» **STATED PROBLEM**: Pick out every line of the listing below that contains the word "shaded", matching case exactly.

═══ EXERCISE MATERIALS

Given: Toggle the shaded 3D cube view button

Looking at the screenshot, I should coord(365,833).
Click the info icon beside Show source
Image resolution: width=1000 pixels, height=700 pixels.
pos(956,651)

══════

» **WRITTEN SOLUTION**:
Given: Toggle the shaded 3D cube view button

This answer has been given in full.